Katie Finneran

Katie Finneran Headshot

Actress

Birth Date: January 22, 1971

Age: 53 years old

Birth Place: Chicago, Illinois

Though a celebrated and Tony-winning performer on Broadway, actress Katie Finneran did not receive her breakout role on television until 2013, some two decades after her small screen debut, when she was cast as Michael J. Fox's sister on "The Michael J. Fox Show" (NBC 2013-14). Finneran's professional career began in the early '90s, and while she advanced quickly from supporting performances on stage in "My Favorite Year" (1992) to a Tony-winning performance in the comedy "Noises Off" (2002), her screen performances were relegated to guest roles in features and on television in several failed series, including the critically praised "Wonderfalls" (Fox 2004). She claimed a second Tony in 2010 for a knockout performance in a revival of "Promises, Promises," which served as the launching point for her profile's rapid ascent: steady work on TV led to another hit musical, a 2012 revival of "Annie," which she departed to star on "The Michael J. Fox Show." Finneran's brassy, unfiltered turn on the series won her greater acclaim than the show itself enjoyed, and indicated that her many years in relative obscurity as a TV talent had finally paid off with stardom.

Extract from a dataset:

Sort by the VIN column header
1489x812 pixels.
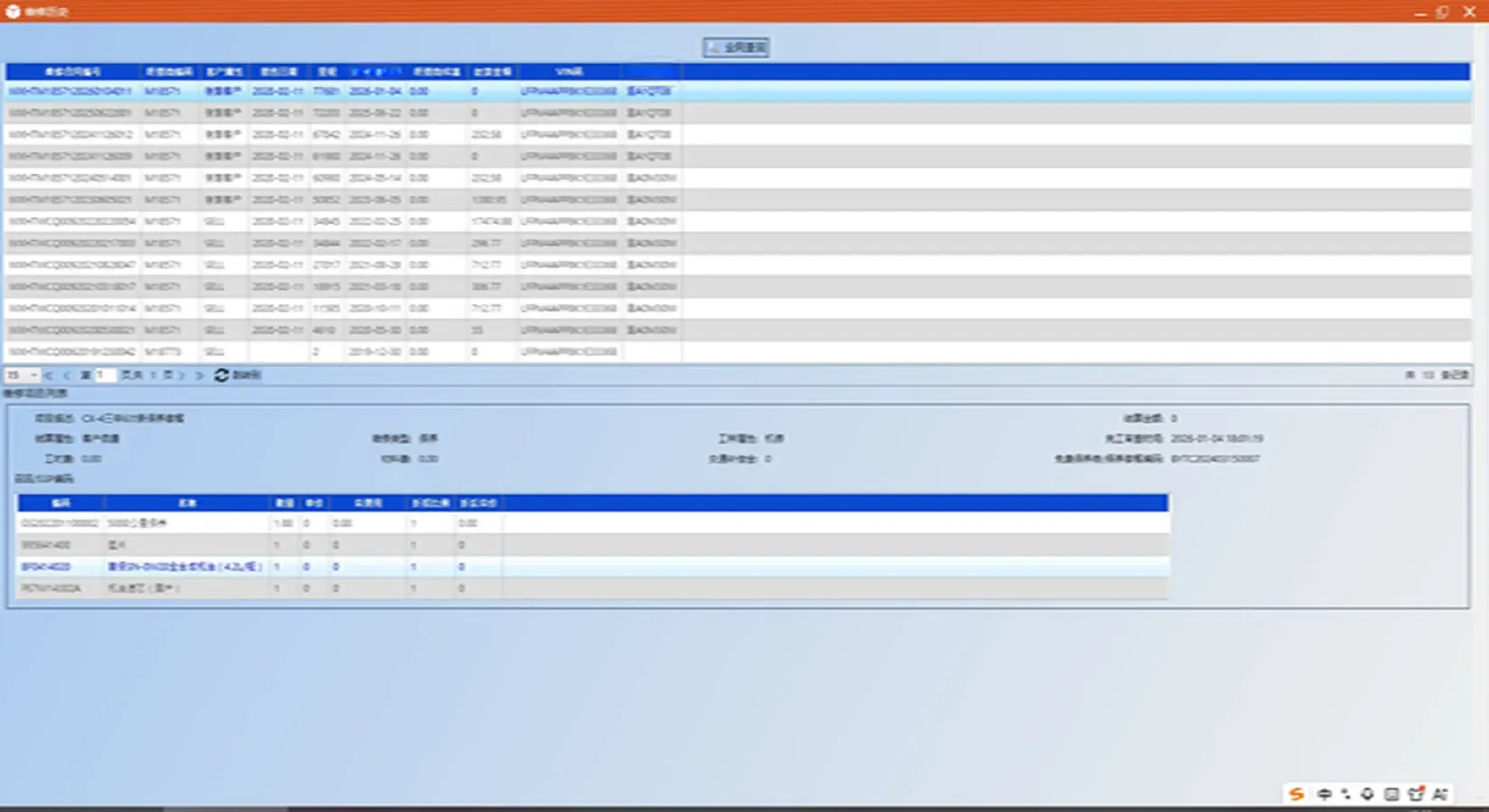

Born January 22, 1971 in Chicago, Katie Finneran was raised in Miami, where she gave some of her first performances in Christmas pageants. She made acting her primary focus at Miami's New School of the Arts and Carnegie Mellon, which she attended for a year before leaving to study under Uta Hagen in New York. Stage and screen roles soon materialized for Finneran: she appeared on Broadway in "My Favorite Year" (1992) and "The Heiress" (1995) while appearing in bit and supporting roles in Nora Ephron's "You've Got Mail" (1998) and Barry Levinson's "Liberty Heights" (1999). Her Broadway career soon blossomed with substantial roles in major productions like "Cabaret" and the revival of Eugene O'Neil's "The Iceman Cometh" with Kevin Spacey, Paul Giamatti and Michael Emerson in 1999. Finneran reached a high-water mark in her career in 2002 with a Tony and Drama Desk Award for her comic turn as an accident-prone player in "Noises Off." The accolades provided a brief uptick for her television career, including work as a series regular on the short-lived sitcom "Bram and Alice" (CBS 2002) and the critically acclaimed, if equally brief fantasy "Wonderfalls," which cast her as the secretly gay sister of series lead Caroline Dhavernas. Finneran worked steadily, if anonymously, in features and television over the next half-decade while also balancing regular appearances in Off-Broadway shows. She was featured in two more series with short life spans - the crime drama "The Inside" (Fox 2005) and the car race action show "Drive" (Fox 2007) - and enjoyed minor roles in "Miss Congeniality 2: Armed and Fabulous" (2005) and "Bewitched" (2005), among other films. In 2010, she won her second Tony for her scene-stealing turn as the boozy Marge MacDougall in the Broadway revival of Neil Simon's "Promises, Promises." After departing the show in 2010 to give birth to her first child, Finneran co-starred as a nouveau Southern Belle on the comedy "I Hate My Teenage Daughter" (Fox 2011-2012). She then returned briefly to Broadway to play the broadly malevolent Miss Hannigan in a revival of "Annie" before leaving the show to join the cast of "The Michael J. Fox Show." Though the sitcom received mixed reviews, most critics and viewers singled out Finneran's turn as Fox's larger-than-life sister for praise.